Nizar Ibrahim, também num email enviado à National Geographic, elogia a proposta alternativa do estudo, mas alerta que o espinossauro não necessitaria propriamente de uma agilidade semelhante à de um peixe para caçar enquanto nadava – e que a sua equipa não interpretou o espinossauro dessa forma.


“Ninguém sugeriu que o espinossauro era um predador veloz parecido com um golfinho... devemos considerar o tipo de presas existentes no sistema fluvial do espinossauro, que incluía enormes celacantos e outros animais aquáticos de movimento lento”, diz Nizar.


“O T. rex não era um corredor veloz, mas era rápido o suficiente para perseguir um Triceratops ou um anquilossauro, e isso é o mais importante.”


Mistério conturbado

O facto de os cientistas não concordarem exatamente sobre a forma como o espinossauro viveu e se comportou não deve ser surpreendente. É algo que faz parte do incontornável desafio interpretativo da paleontologia: os especialistas têm fragmentos fósseis limitados para trabalhar e, sem o luxo de uma máquina do tempo, é impossível verificar com exatidão alguns dos melhores esforços.


Para complicar ainda mais as coisas, o espinossauro era uma criatura particularmente complexa. Este animal bizarro, mesmo para os padrões dos dinossauros, era diferente de tudo o que existe atualmente: um predador escamoso de 15 metros de comprimento com uma vela de 1,80 metros nas costas. Os cientistas não têm acesso a muitas evidências. Os fósseis egípcios que definiram o espinossauro pela primeira vez no início do século XX foram destruídos num bombardeamento em Munique, na Alemanha, durante a Segunda Guerra Mundial.


Ainda assim, em 2014, os paleontólogos estavam confortáveis com a ideia de um espinossauro que comia peixe. Depois de décadas a encontrar e a estudar parentes próximos do espinossauro por toda a África, Ásia, Europa e América do Sul, os paleontólogos consideravam os espinossaurídeos especialistas em comer peixe, talvez vivendo ao longo da costa e nos leitos de rios, alimentando-se em águas rasas. A equipa de Nizar levou esse conceito mais longe, argumentando que o espinossauro se tinha adaptado para passar a maior parte do tempo dentro de água.


Nem todos os investigadores seguiram a ideia proposta por Nizar. Em 2018, o paleontólogo canadiano Donald Henderson usou simulações de computador para argumentar que a flutuabilidade, o centro de massa e a enorme vela dorsal do dinossauro teriam feito do espinossauro um nadador desajeitado.


No entanto, o espinossauro tinha mais surpresas reservadas. O esqueleto no centro do estudo de Nizar – encontrado num afloramento de arenito no Saara marroquino – já era conhecido por apresentar uma série de características intrigantes, incluindo um crânio parecido com o de um crocodilo, membros posteriores excecionalmente curtos e ossos com paredes densas semelhantes aos dos pinguins. Em abril de 2020, Nizar e colegas revelaram na revista Nature que esse espécime também tinha uma cauda com um formato bizarro e muito flexível, que interpretaram como um remo que podia ter impulsionado o animal dentro de água.

**Instruções do exercício**
Transcreva sem alterações o trecho do texto sobre o espinossauro que vai de "Ainda assim, em" até "um nadador desajeitado.". As linhas que vêm depois não têm relação com o texto sobre o espinossauro.

**Dados recolhidos**

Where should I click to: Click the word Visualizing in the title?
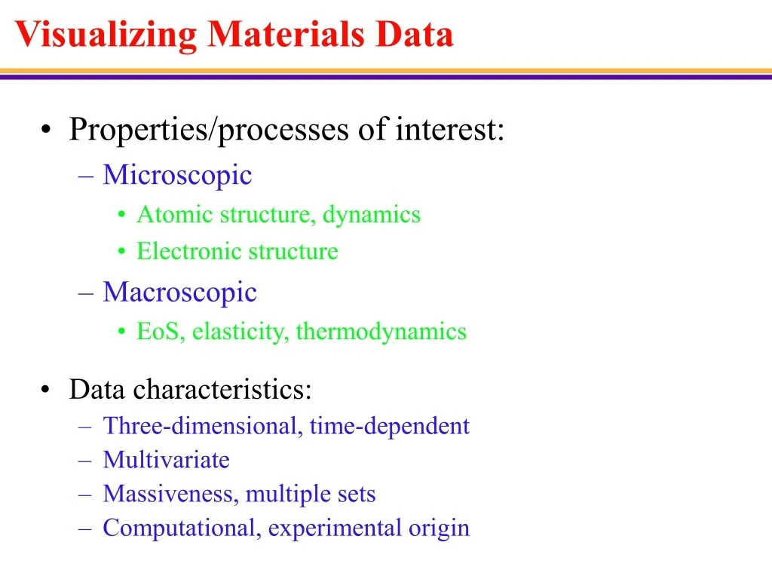106,35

**Resposta abaixo**
Ainda assim, em 2014, os paleontólogos estavam confortáveis com a ideia de um espinossauro que comia peixe. Depois de décadas a encontrar e a estudar parentes próximos do espinossauro por toda a África, Ásia, Europa e América do Sul, os paleontólogos consideravam os espinossaurídeos especialistas em comer peixe, talvez vivendo ao longo da costa e nos leitos de rios, alimentando-se em águas rasas. A equipa de Nizar levou esse conceito mais longe, argumentando que o espinossauro se tinha adaptado para passar a maior parte do tempo dentro de água.


Nem todos os investigadores seguiram a ideia proposta por Nizar. Em 2018, o paleontólogo canadiano Donald Henderson usou simulações de computador para argumentar que a flutuabilidade, o centro de massa e a enorme vela dorsal do dinossauro teriam feito do espinossauro um nadador desajeitado.